In May 1910, McGregor was taken ill and later confined to a nursing home. His condition worsened towards the end of 1911. His last public appearance was a committee meeting on 4 December, and he underwent an operation on 19 December. However, after a brief improvement in his condition he relapsed and died the following day. Although a devout Congregationalist, he is buried in the grounds of a Church of England church, St. Mary's, in the Handsworth district of Birmingham, alongside his wife, who died in 1908. McGregor is remembered as the "father of The Football League", an Aston Villa legend, and a legend of football in general.
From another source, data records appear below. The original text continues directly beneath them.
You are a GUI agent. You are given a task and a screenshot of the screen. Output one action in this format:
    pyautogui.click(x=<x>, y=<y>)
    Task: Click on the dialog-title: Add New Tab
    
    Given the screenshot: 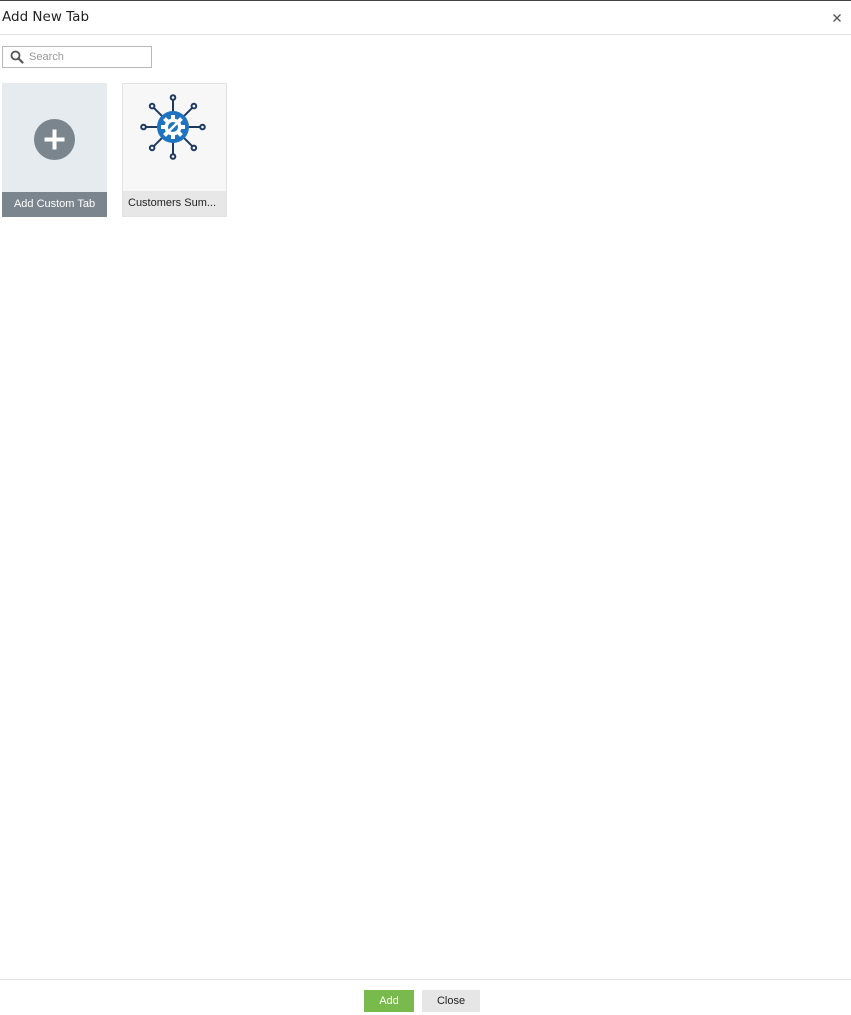 What is the action you would take?
    pyautogui.click(x=46, y=17)
    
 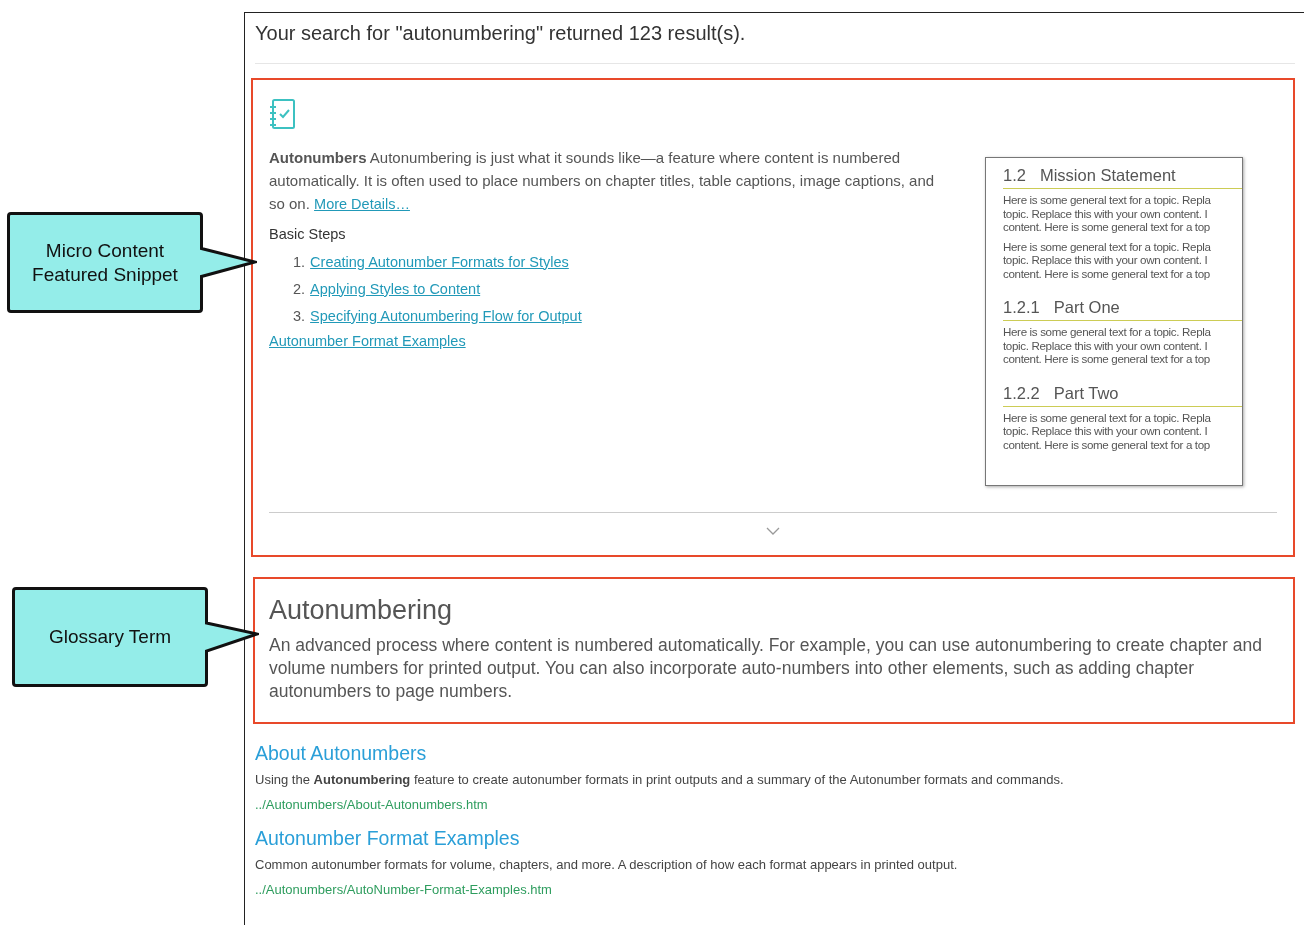 I want to click on preview-heading: 1.2 Mission Statement, so click(x=1122, y=178).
Shortly before his death, the FA presented McGregor, who was at that time a vice-president of the association, with a long service medal. After his death, Aston Villa dedicated a bed in the children's ward of one of Birmingham's hospitals in his honour, and the Birmingham County Football Association unveiled a commemorative drinking fountain, which is now preserved at Villa Park, current home of his former club. In the modern era, Aston Villa selected him as one of the twelve inaugural members of its Hall of Fame, and named a hospitality suite at Villa Park after him. In 2008, the Aston Villa Supporters' Trust announced plans to further honour him with a bronze statue outside the stadium. The statue, by sculptor Sam Holland, is displayed outside the Directors' Entrance of the Trinity Road Stand, and was unveiled on 28 November 2009. The Trust also raised £1,000 to restore and rededicate McGregor's grave in 2011.

==Notes==
- A. In the 1870s the concept of the referee had not been introduced to football. Matches were officiated by two umpires, one supplied by each of the two teams involved.